Given the enormous number of video works already in circulation, those video works that had already been released were given a series of deadlines by which they must be classified or removed from the shelves. However, by 1st September 1988 all existing recordings needed to have been classified.
Video Recordings Act 2010 (VRA)
In January 2010, the Video Recordings Act 2010 (VRA 2010) came into force.

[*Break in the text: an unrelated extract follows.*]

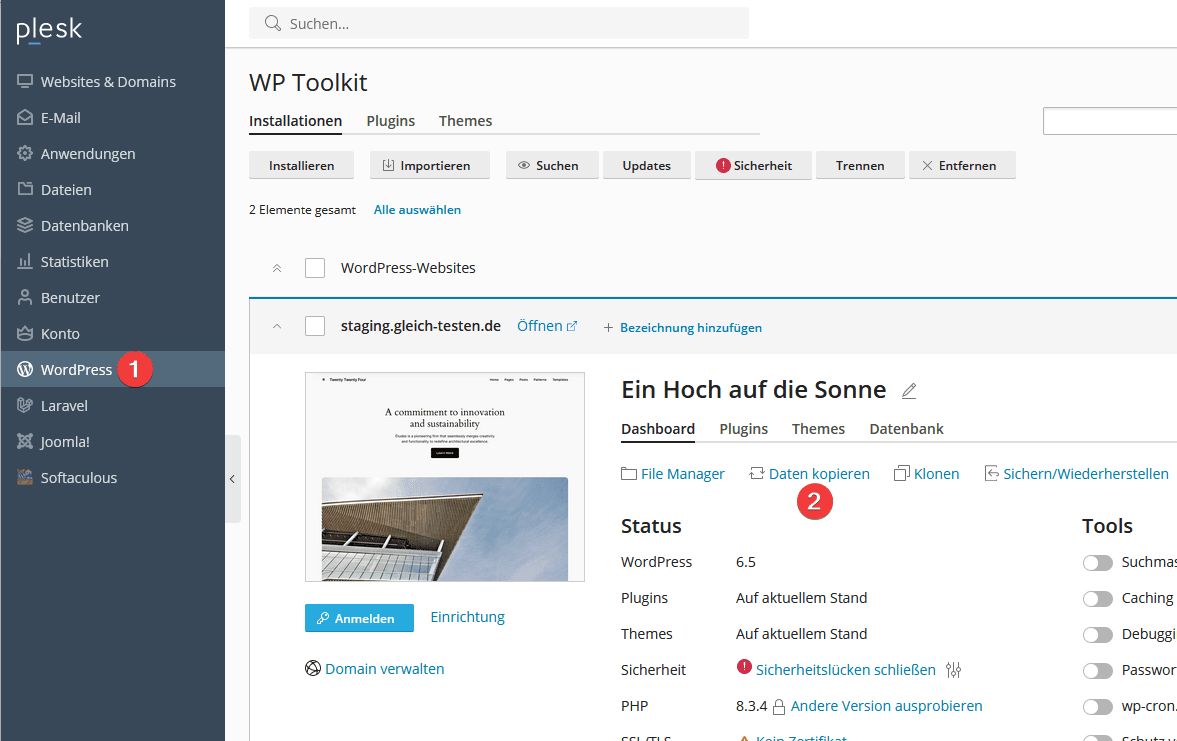Open Statistiken in the sidebar
Screen dimensions: 1177x741
[x=74, y=262]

This simultaneously repealed and immediately revived without amendment the Video Recordings Act 1984, in order to correct a procedural error made during the passage of the VRA 1984.
The VRA did, however, state that certain types of video works do not require classification by the BBFC. These are:
• video works that, taken as a whole, are designed to inform, educate or instruct
• video works that are predominantly concerned with sport, religion or music
• video games
This exemption is, however, lost if the work depicts, to any significant extent, any one of the following:
• human sexual activity or acts of force or restraint associated with such activity
• mutilation or torture of, or other gross violence towards, humans or animals
• human genital organs or urinary or excretory functions
• techniques likely to be useful in the commission of offences
Exemption is also forfeit if a work is likely to encourage sexual activity or acts of force associated with it, violence, or the commission of criminal offences. In such cases the work must be classified by the BBFC before it can be legally distributed.

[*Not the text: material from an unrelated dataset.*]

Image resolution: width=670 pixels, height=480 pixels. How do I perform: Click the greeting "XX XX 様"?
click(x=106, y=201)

Criminal Justice & Public Order Act 1994
In response to increased public concerns about media violence (largely in reponse to the murder of toddler Jamie Bulger in 1993), the Govenment made some changes to the tests laid out by the Video Recordings Act. Whereas previously the BBFC had been given broad discretion over what elements it should consider when making a classification decision, the main elements of concern were now spelt out clearly. In fact the BBFC had already considered such elements when arriving at classification decisions, but the new legislation provided useful clarification, including a specific test as to whether a work might cause 'harm'. The new tests required that the Board pays "special regard (among the other relevant factors) to any harm that may be caused to potential viewers or, through their behaviour, to society by the manner in which the work deals with -
• criminal behaviour;
• illegal drugs;
• violent behaviour and incidents;
• horrific behaviour or incidents; or
• human sexual activitiy"
The 1994 legislation was supplemented by the Video Recordings (Review of Determinations) Order 1995, which allowed the BBFC to revisit any of its existing decisions in the light of the new tests. So far the BBFC has not needed to use these extra powers.
The 1994 legislation also redefined the nature of a 'video work' so as to more clearly include video games. Although the majority of games remained exempt from classification, the BBFC would now consider those games that included, amongst other things, gross violence, sexual activity, nudity and criminal acts.
Video games have now been around for over twenty years. In the early days, the comparatively pitiful processing power available to programmers meant that games were simple and uncontentious affairs. Games like 3D Monster Maze on the ZX81 were blocky and jerky and would pose no classification issues if they were to come before the BBFC today. However, two major changes have taken place since then that have led to the BBFC having a much more significant influence over the classification of games. First of all, processing power has increased almost exponentially, to the degree that games like Half Life II mimic real life in a way that was inconceivable back in the early days. Secondly, the gaming public has grown up with the medium; the average games-player is now in his or her late 20s and is demanding more adult content. Games like the GTA Series and Manhunt cater for this demand.